Show every line in the records below that contains the word "agent".
── Data
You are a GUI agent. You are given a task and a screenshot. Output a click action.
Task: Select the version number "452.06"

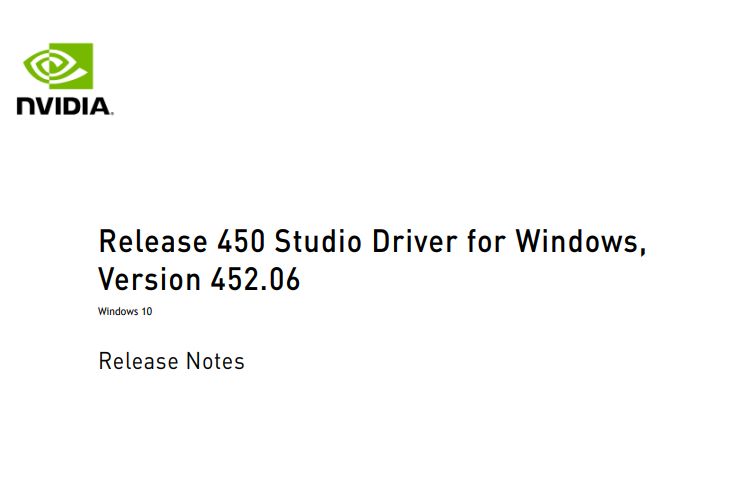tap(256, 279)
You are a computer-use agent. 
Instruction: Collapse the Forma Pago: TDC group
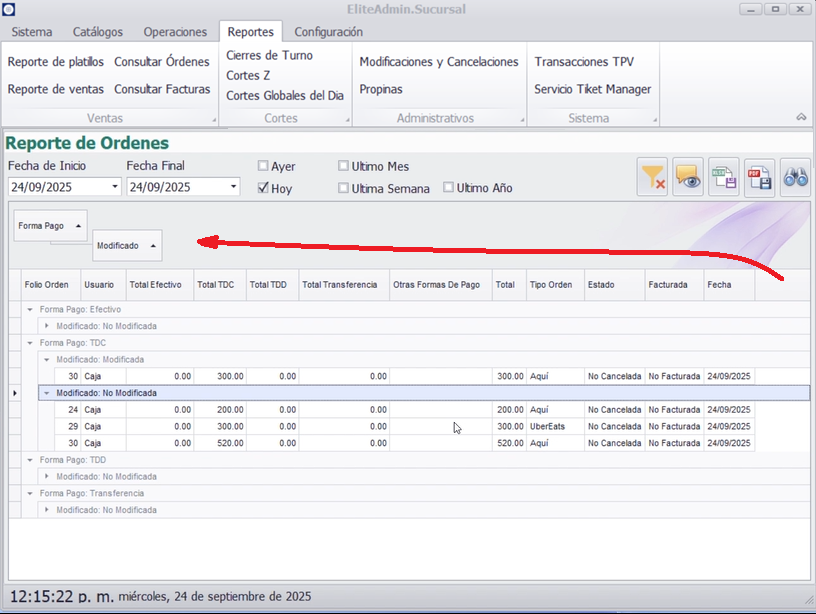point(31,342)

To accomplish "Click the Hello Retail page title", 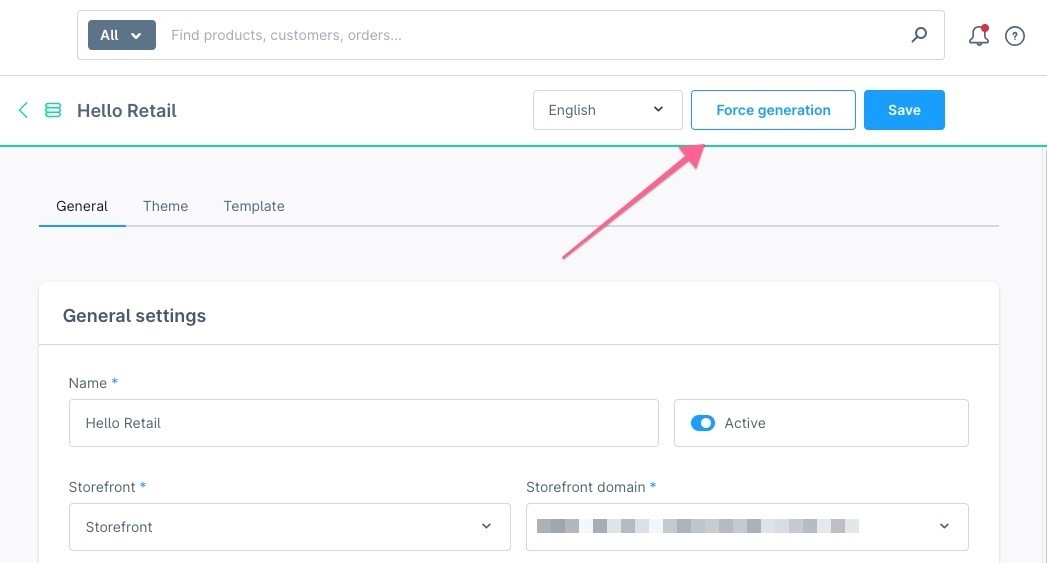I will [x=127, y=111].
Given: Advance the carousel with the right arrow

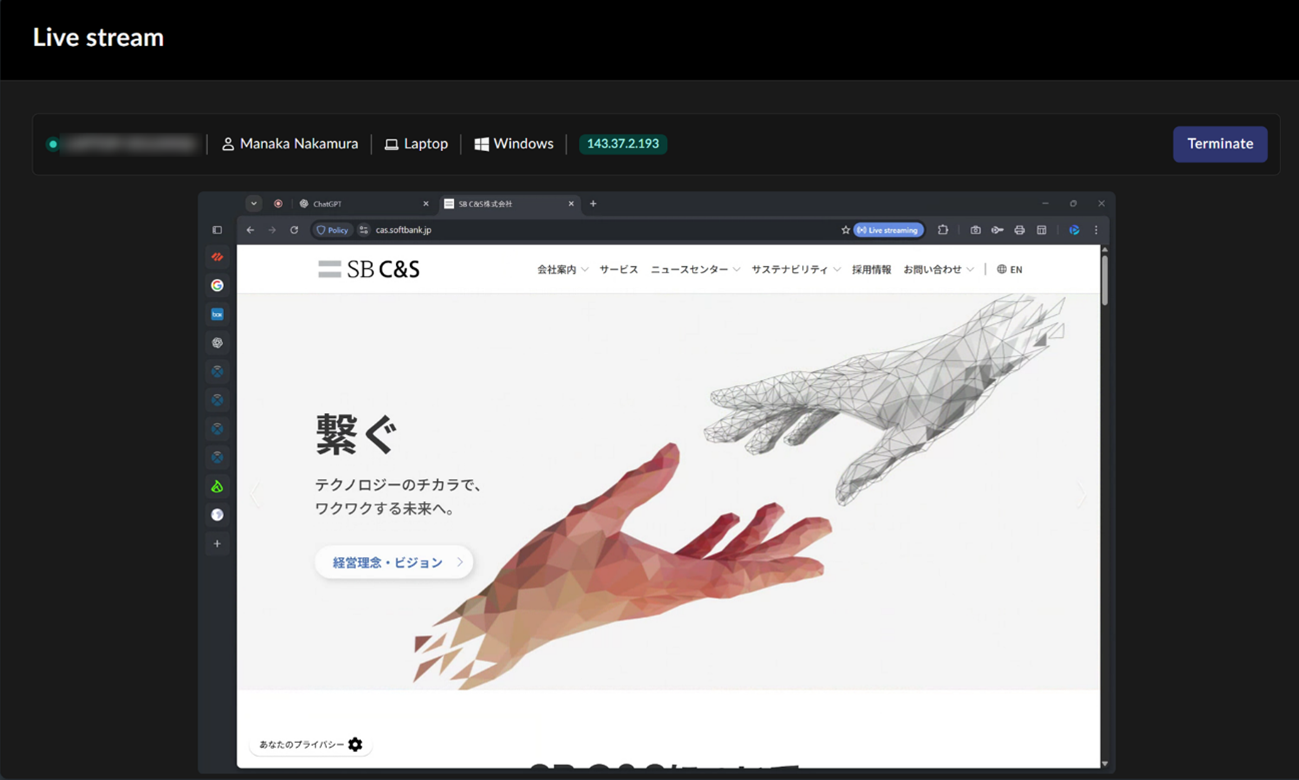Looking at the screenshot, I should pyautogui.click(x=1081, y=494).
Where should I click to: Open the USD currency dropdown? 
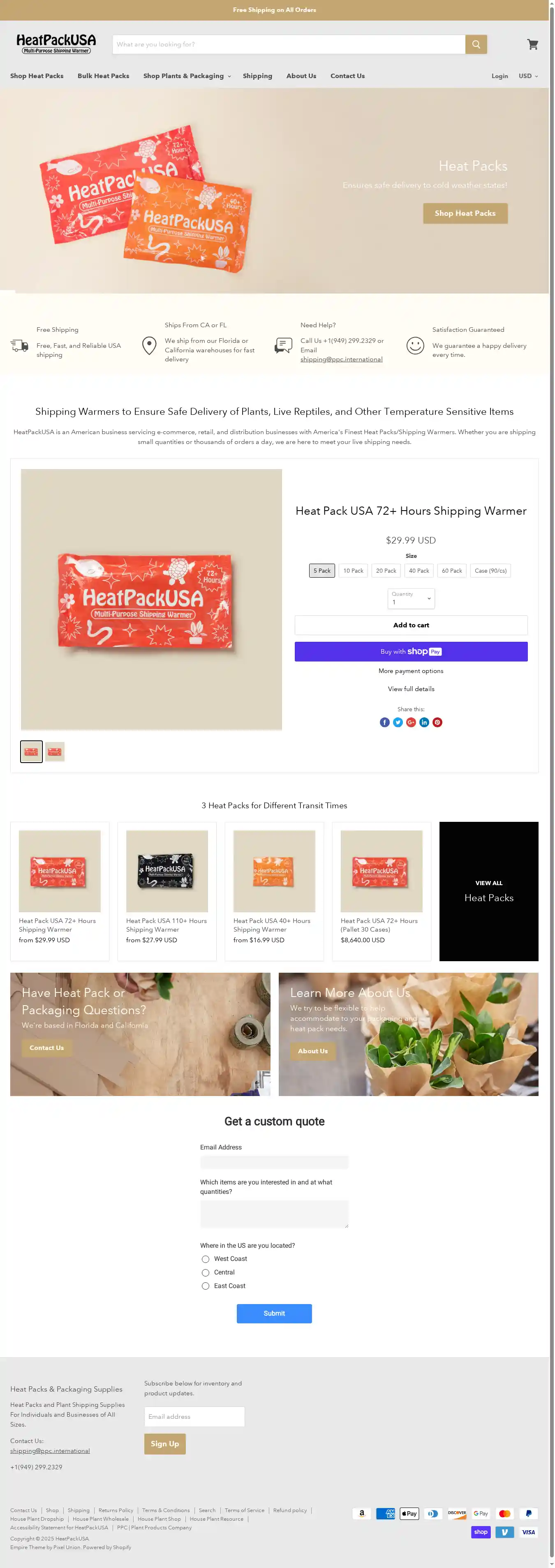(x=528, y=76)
────
◆ **Finished answer**
You are a GUI agent. You are given a task and a screenshot. Output a click action.
You are a computer-use agent. 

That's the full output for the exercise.